There were also some startling results concerning data centre power and space. When Quocirca asked for forecasts of when their data centre would run out of space and power in the data centre, 8% said they had no idea. “If you know when you’re going to run out of power, that’s a problem, if you don’t know when you’re going to run out – that could be a bigger problem,” said Szubert adding that commissioning a data centre could takes years sometimes.
The survey also revealed that 14% had already hit a power limit. “They cannot get any more power into the data centre, to cool and power any more servers,” commented Szubert. Thirty per cent know they have a limit but they have not yet hit it.
“I’ve heard there are no new data centres being built within the M25 [around London] because of power constraints – and if you want to get more power into the data centres you already have, there’s an 18-month wait just to get the cable run in. This also depends on whether your local substation can bear the load – if you need a new substation – you’re talking of a cost running into millions of pounds. So keeping tabs on what power limit you have is crucial – and 6% of those we questioned have no idea what that limit is,” said Szubert.
Szubert also noted that few firms had got to grips with data centre power usage. More than half of data centre managers deal directly with the energy bill, he said.
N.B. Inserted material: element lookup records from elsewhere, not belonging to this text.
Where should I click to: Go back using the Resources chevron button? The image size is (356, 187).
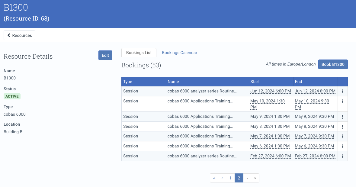(x=20, y=35)
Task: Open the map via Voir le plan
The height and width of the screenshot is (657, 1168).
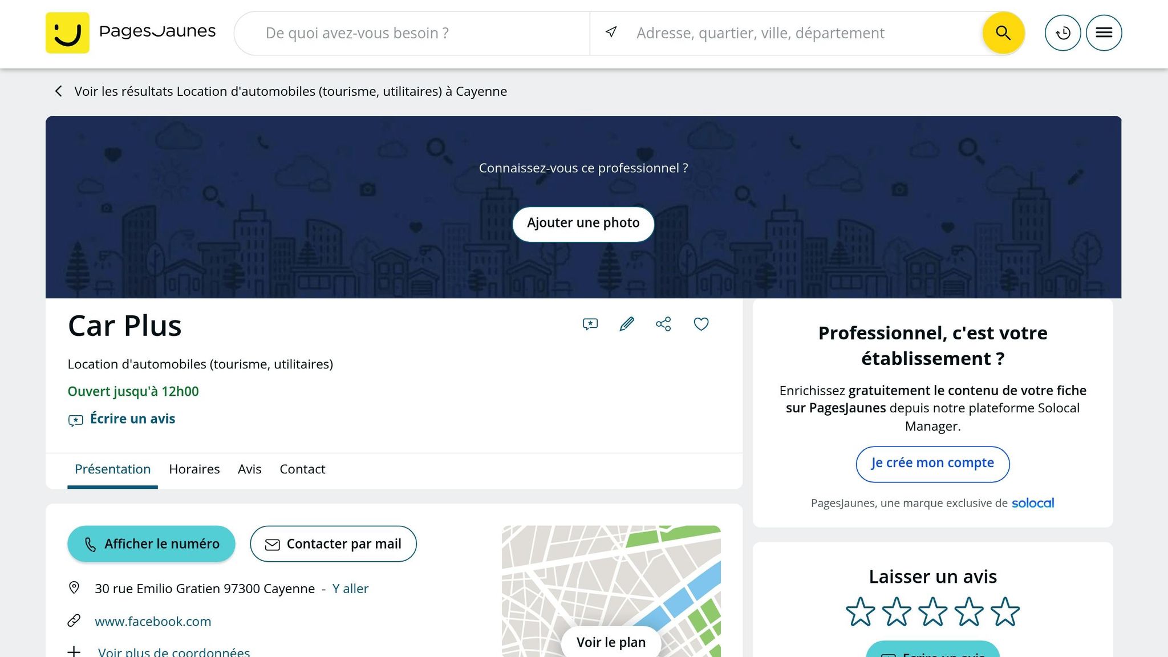Action: (x=611, y=642)
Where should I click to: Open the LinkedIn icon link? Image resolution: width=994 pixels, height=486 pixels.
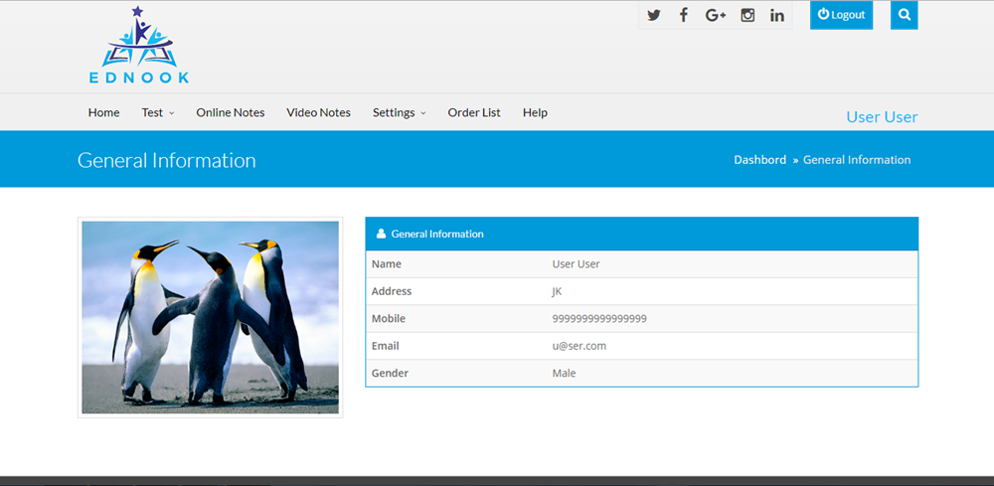[777, 15]
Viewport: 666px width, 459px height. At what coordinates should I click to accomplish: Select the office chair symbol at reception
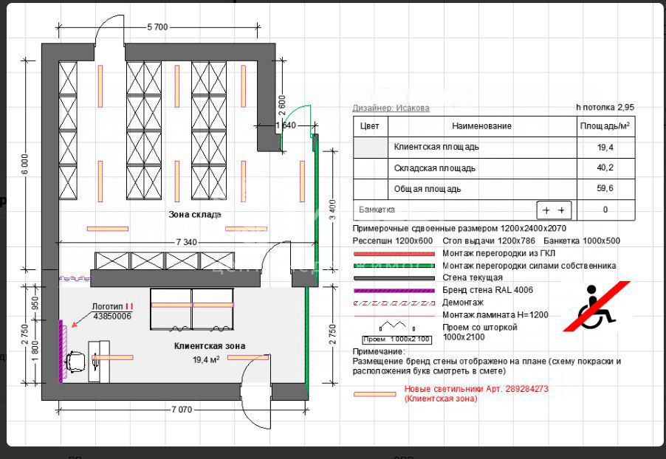pyautogui.click(x=75, y=362)
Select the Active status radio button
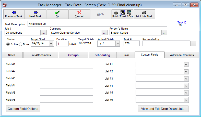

That meant that the people who could most affect power consumption in the firm didn’t even know what they’re using.
Szubert advised that virtualisation of simple ‘file and print’ and ‘test and development’ services could save a lot of money, “But there’s no incentive because they’re not paying the bill. This also means there’s no pressure from the business users to reduce power because they’re not being charged back for the power they’re using,” he added.
Asked whether they have a formal policy to reduce power, 43% said they did, but of those that have 35% do not pass it on to IT as a formal objective, “This shows a major fault line – there’s a either a major breakdown in communication between finance and IT or these firms are paying lip service to the green agenda,” said Szubert.
Quocirca’s advice is to incentivise the data centre and its management, by making sure that data centres pay the power bill and charge it back to the people who are using the power.
Quocirca’s survey data was taken from 301 interviews with senior IT influencers and decision makers completed in November and December 2007 in the US, the UK and other European countries. The survey was performed in conjunction with data centre management vendor Global DataCenter Management (GDCM).